Observation Highlight of the Week: Notophthalmus viridescens viridescens

Observational Highlight #12: Notophthalmus viridescens viridescens (Red-spotted Newt)
Virginia Outdoors Foundation - Bull Run Mountains Natural Area Preserve

© Jonathan Kolby, some rights reserved (CC-BY-NC-ND) [left; juvenile red "eft"]; © Michael J. W. Carr, some rights reserved (CC-BY-NC) [right; adult]

Happy Thursday everyone!

What a wonderful time to start our delve into the ectothermic, skin-breathing realm of Amphibia at The Preserve! If you haven't ventured out during the cool rains of mid-to-late winter, you might have missed the on-going migration of salamanders and frogs to vernal pools occurring in our area. The marbled salamanders, spotted salamanders, and wood frogs are just a few of the stars of this cold-weather dash to find the best spots for egg-laying. While many may be surprised to learn that such delicate creatures can tolerate the harsh winter weather (even moving over snow and ice!), we will have to discuss them further in coming highlights. This week we will delve into our most commonly observed amphibian species (but definitely not the least interesting) and highlight the observations of the Red-spotted Newt, which comes to us from @jonathan_kolby and @mjwcarr. You might have noticed that the highlight is, for two weeks in a row, is another twofer! However, the two individuals highlighted in this post belong to the same species at different points in their life history.

While being one most commonly observed amphibian on the preserve, the red-spotted newt is also one of the most interesting creatures living in our area. Newts, as they are commonly referred to, represent the Subfamily Pleurodelinae, a branch of the Family Salamandridae which includes true salamanders and newts. Newts exhibit a metamorphose throughout their life history similar to other amphibians like frogs. However, these life stages are a bit mixed up from what we may be familiar with. Per the norm, the red-spotted newt begins its existence hatching from an egg into an aquatic larva. Following this, the red-spotted newt develops into a terrestrial "red eft", or juvenile stage where the bright red, four-legged teen wanders the forest floor with a slightly rough, dry skin. Once maturing (which can take two to three years - Wow!), the red-spotted newt takes a wild turn from the typical route of metamorphosis exhibited in other groups of Amphibia, by returning to the water to again becoming fully aquatic. In this mature "adult" form the red-spotted newt changes from a bright red to a dull olive, while retaining the characteristic red spots.

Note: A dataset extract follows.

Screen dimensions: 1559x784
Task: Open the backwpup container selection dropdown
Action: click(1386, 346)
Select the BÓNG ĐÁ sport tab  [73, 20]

The amazing life journey of the red-spotted salamander can last as long as 15 years in the wild, so be sure to remember the names of the newt friends you make along the public trails of the preserve - you might come across them again! This impressive life span is also a reason why preserving our natural community resources is so important for our native species. Amphibians, including our highlighted species, are incredibly sensitive to pollution, habitat degradation, and human activities. When utilizing The Preserves trails, please practice Leave No Trace principles and continue environmentally safe and aware practices in our own backyards.

Amphibian species around the world, including here in our own backyard, are facing tremendous pressure from human-induced actions, including climate change and the spread of chytrid fungus (which we will cover more in coming highlights). If you would like to learn more about how you can support the conservation of amphibian species, follow our highlighted observer Jonathan Kolby who is a National Geographic Explorer & Science Communicator currently working to stop the extinction of Amphibians.

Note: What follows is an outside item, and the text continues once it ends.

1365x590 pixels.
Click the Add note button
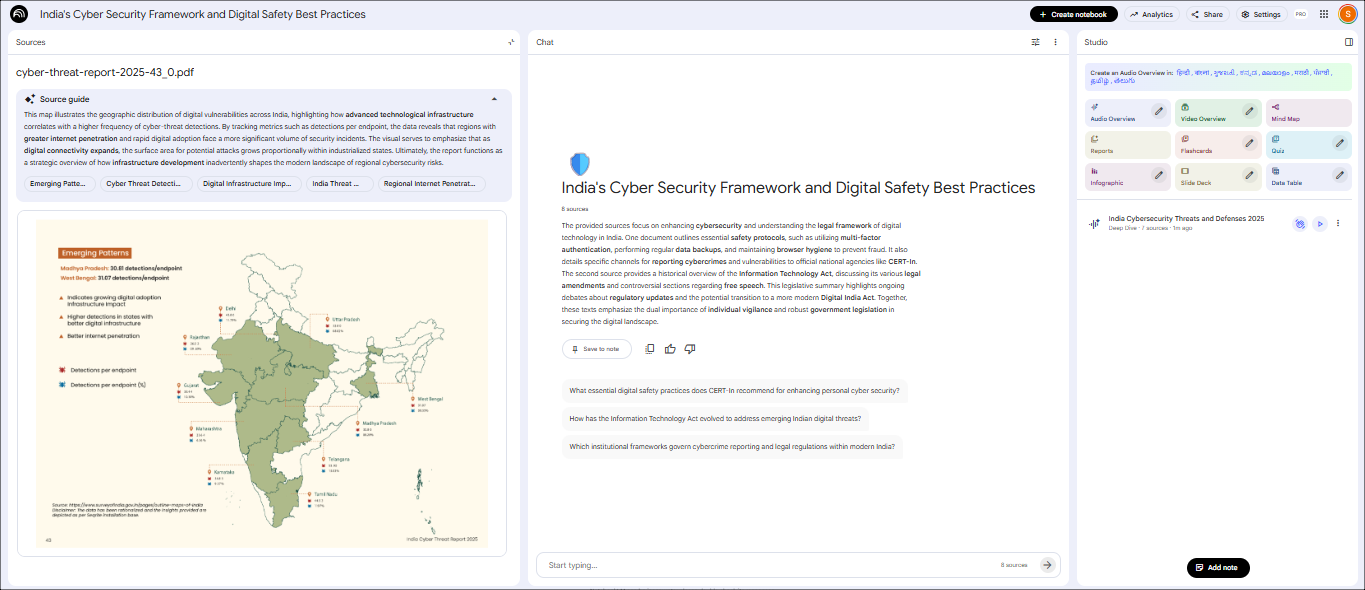point(1217,568)
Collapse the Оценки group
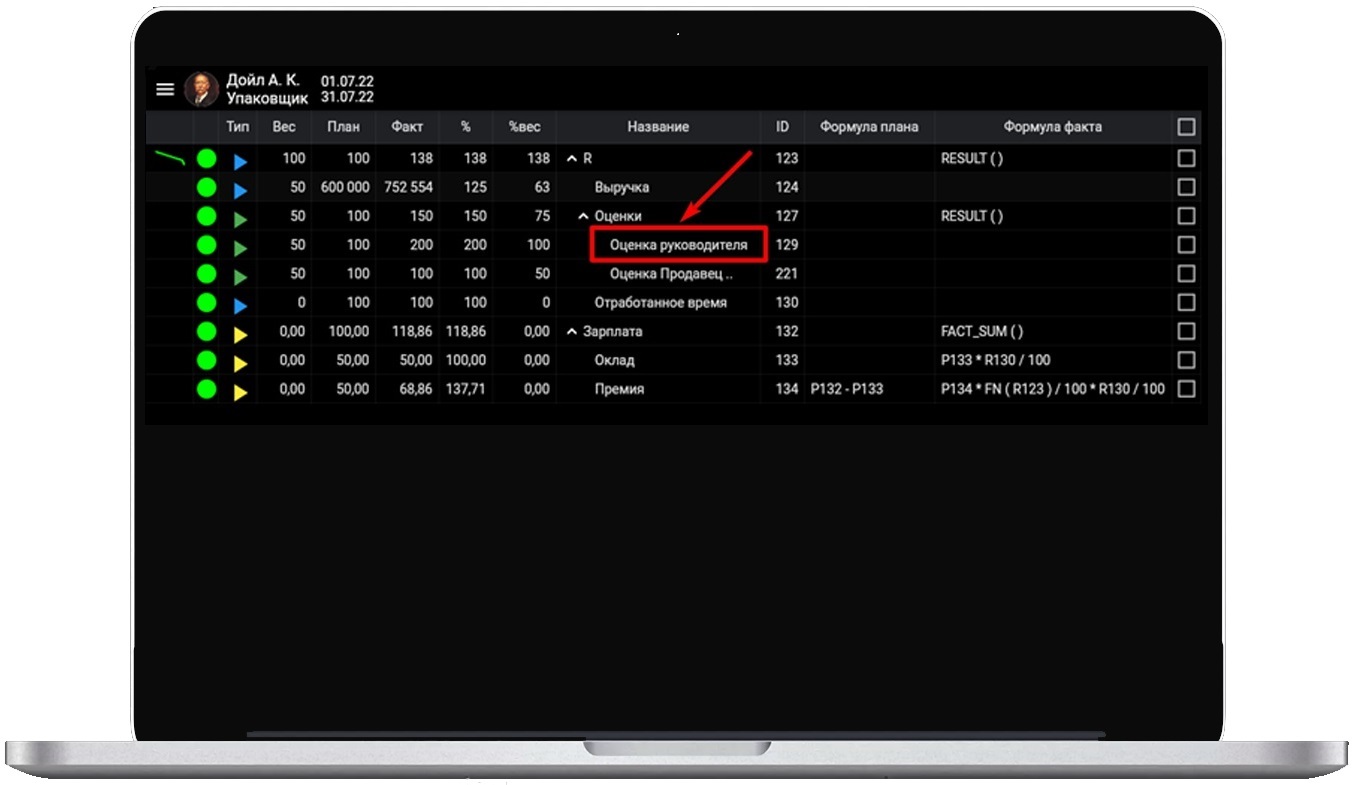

ABOUT #BullRunMountainsNaturalPreserve
The Bull Run Mountains are the easternmost mountains in Virginia. Virginia Outdoors Foundation - Bull Run Mountains Natural Area Preserve is approximately 2,350 acres that serve as a living laboratory that sits in the backyard of our nation’s capital. The preserve contains 10 different plant community types and a plethora of regionally uncommon and threatened plant and animal species. In 2002, this land was dedicated by the Virginia Department of Conservation and Recreation as a natural area preserve to protect the unique ecosystems found here. As the owner and manager of the preserve, the Virginia Outdoors Foundation is committed to protecting the special ecosystem found here and sharing it with the public through managed access.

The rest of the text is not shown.